Equivocarse siempre es posible, aunque no por ello la vergüenza sea bienvenida, pero “meter la pata” es más o frecuente y muchas veces lleva a lo risible y a la pena consecuencia de un fallo o torpeza cometida, inoportuna o equivocada.
“Meter la pata” es una expresión que se utiliza cuando hay equivocaciones, errores de forma burda, se cometen indiscreciones o desaciertos que, cuando son más graves se resumen en un “meter la pata hasta el fondo”, como me ocurrió.
Antiguamente, en España usaban el dicho “mentar a pateta” que significaba mencionar o nombrar al diablo. El paso de los años, la transmisión boca a boca y la popularización del dicho habrían transformado la frase original, cambiando mentar por meter y pateta por pata.
Otra teoría más pintoresca apunta a una supuesta prohibición por parte de Dios a Noé de meter a la hembra del pato en el arca por no considerarla digna de salvarse. Noé habría hecho caso omiso a dicha prohibición y cuando Yahveh lo descubrió le dijo que no se molestara en negarlo pues sabía que había metido la pata.
En cualquier caso, al margen de las metidas de extremidades -divinas o diabólicas- lo cierto es que a las personas les cuesta ofrecer disculpas.
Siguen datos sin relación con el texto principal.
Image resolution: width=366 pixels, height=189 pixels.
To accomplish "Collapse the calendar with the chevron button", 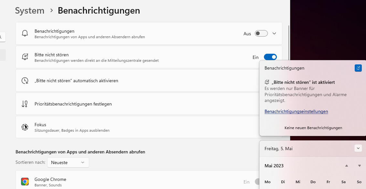I will [358, 148].
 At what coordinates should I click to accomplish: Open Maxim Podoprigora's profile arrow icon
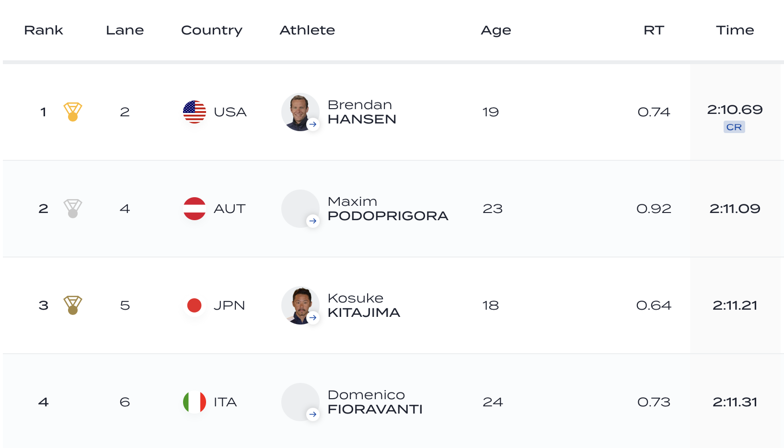tap(313, 221)
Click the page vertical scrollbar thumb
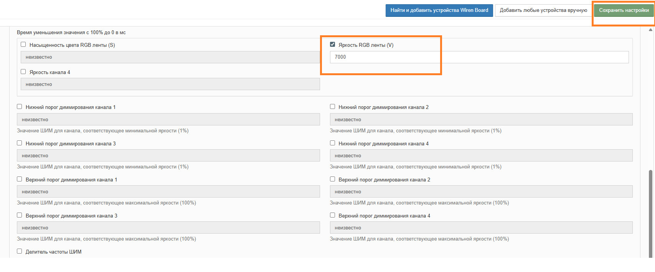Viewport: 655px width, 272px height. click(x=650, y=213)
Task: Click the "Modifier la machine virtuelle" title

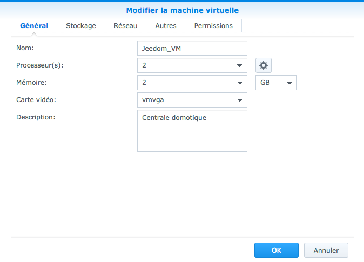Action: 182,10
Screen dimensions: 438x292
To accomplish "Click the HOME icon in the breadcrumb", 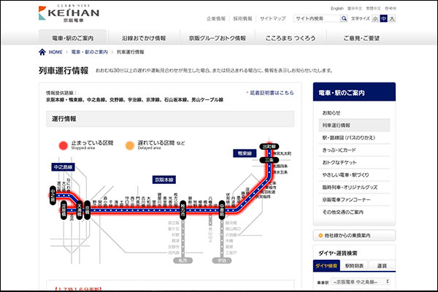I will (x=42, y=53).
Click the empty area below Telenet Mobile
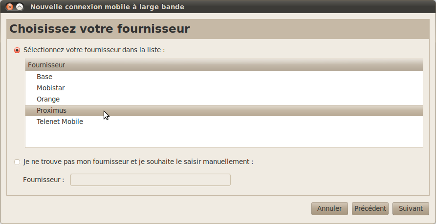This screenshot has width=436, height=224. (224, 138)
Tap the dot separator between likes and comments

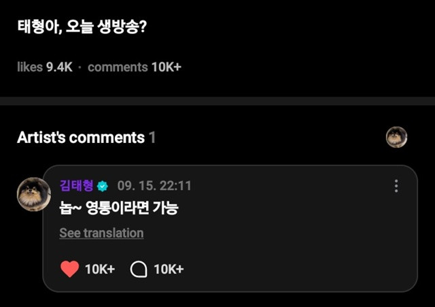pyautogui.click(x=80, y=67)
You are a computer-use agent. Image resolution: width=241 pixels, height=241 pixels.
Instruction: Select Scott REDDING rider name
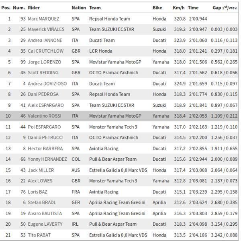click(x=43, y=73)
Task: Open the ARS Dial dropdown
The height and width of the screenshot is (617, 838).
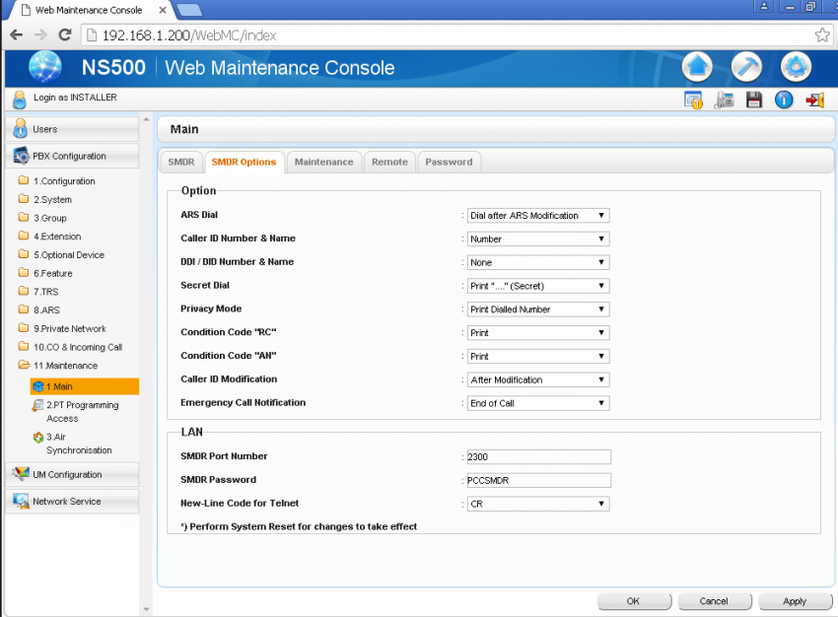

No es mi caso, fácilmente admito mis yerros o equivocaciones, me disculpo prontamente y procuro no repetir esos exabruptos.
La coincidencia entre los expertos es que la mayor dificultad de mostrar arrepentimiento por algo que se ha hecho radica en que al aceptar el error, se rompe la imagen idealizada que uno tiene de sí mismo.
«Cuando metemos la pata, lo más fácil es agarrarse a esa autoimagen y justificar lo que se ha hecho», explica Vicens Olivé, autor del libro ‘PNL & Coaching’.
Lo que hay detrás de esa resistencia a pedir perdón es una cuestión de orgullo, de creerse lo que no se es. «Cuando en vez de orgullo se tiene humildad sí que se puede pedir perdón”, explica.
Para el psicólogo Carlos Odriozola, para comprender la importancia de pedir perdón en toda su dimensión hay que retroceder a la culpa entendida como sentimiento de indignidad que surge como acción u omisión que va en contra de los principios, de los valores.
La forma adulta de encarar esa culpa, precisa Odriozola, es transformándola en responsabilidad y eso produce un profundo sentimiento de serenidad.
Para un personaje público pedir perdón le resulta difícil pues se ha cultivado la idea de que la política son las virtudes públicas y en ese sentido lo relevante, cada vez más, es la coherencia entre lo que piensas, dices y haces, de ahí que para un político o funcionario pedir perdón signifique reconocer la ruptura de esa cadena de valores.
Antoni Gutiérrez-Rubí, experto en Comunicación señala que al político se le exige ejemplaridad, por lo que pedir perdón significa que el político acepta que no ha sido ejemplar y eso conlleva un gran simbolismo, porque su ejemplaridad tiene que ver con ser honesto con su trabajo y con sus deberes hacia la sociedad.
Además, el pedir perdón muchos políticos lo ven como síntoma de debilidad, de persona que erra, de ahí la enorme dificultad de reconocer los errores como parte de un proceso de rendición de cuentas.
Los políticos nuestros, no obstante, cometen muchos errores y se equivocan bastante y con demasiada frecuencia y por tantas “metida de pata”, en lugar de premiar y elegir a los mismos de todos los partidos más bien hay que castigarlos y no votar por ellos.